Long-term Traffic Simulation via Structured Autoregressive Modeling

Interactive traffic simulation is a vital world model for autonomous driving. A central challenge in long-horizon simulation is modeling sustained multi-agent interactions, which is further exacerbated by dynamic token cardinality as agents continuously enter and exit the scene. In this work, we propose that the solution lies in the synergy between the architectural inductive biases and statistical priors of large-scale sequence models, e.g., Large Language Models (LLMs). Our probing experiments reveal that the transferability of attention mechanisms and the distributional consistency between motion tokens and natural language enable small-scale, heavily frozen LLMs to rapidly adapt to traffic modeling. Building on this insight, we introduce RosettaSim, a unified framework that projects scene topology, agent states, and spawning intents into a structured autoregressive stream with variable length, achieving both strong short-term accuracy and stable long-horizon simulation fidelity. Furthermore, evaluating extended rollouts presents yet another hurdle, as one-to-one agent correspondence inevitably fades over time.
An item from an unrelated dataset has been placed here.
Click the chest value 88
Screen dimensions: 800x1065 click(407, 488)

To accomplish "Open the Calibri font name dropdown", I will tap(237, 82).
To address this, we introduce Retrieval-based Traffic Evaluation (RTE), which retrieves semantically similar real-world scenarios as context-aware reference anchors. Experiments on the Waymo Open Sim Agent Challenge (WOSAC) demonstrate that RosettaSim achieves state-of-the-art performance in both short- and long-term simulation. Furthermore, RTE exhibits a stronger correlation with standard metrics (r=0.83) than existing approaches (r=0.74), indicating improved alignment with long-horizon simulation fidelity.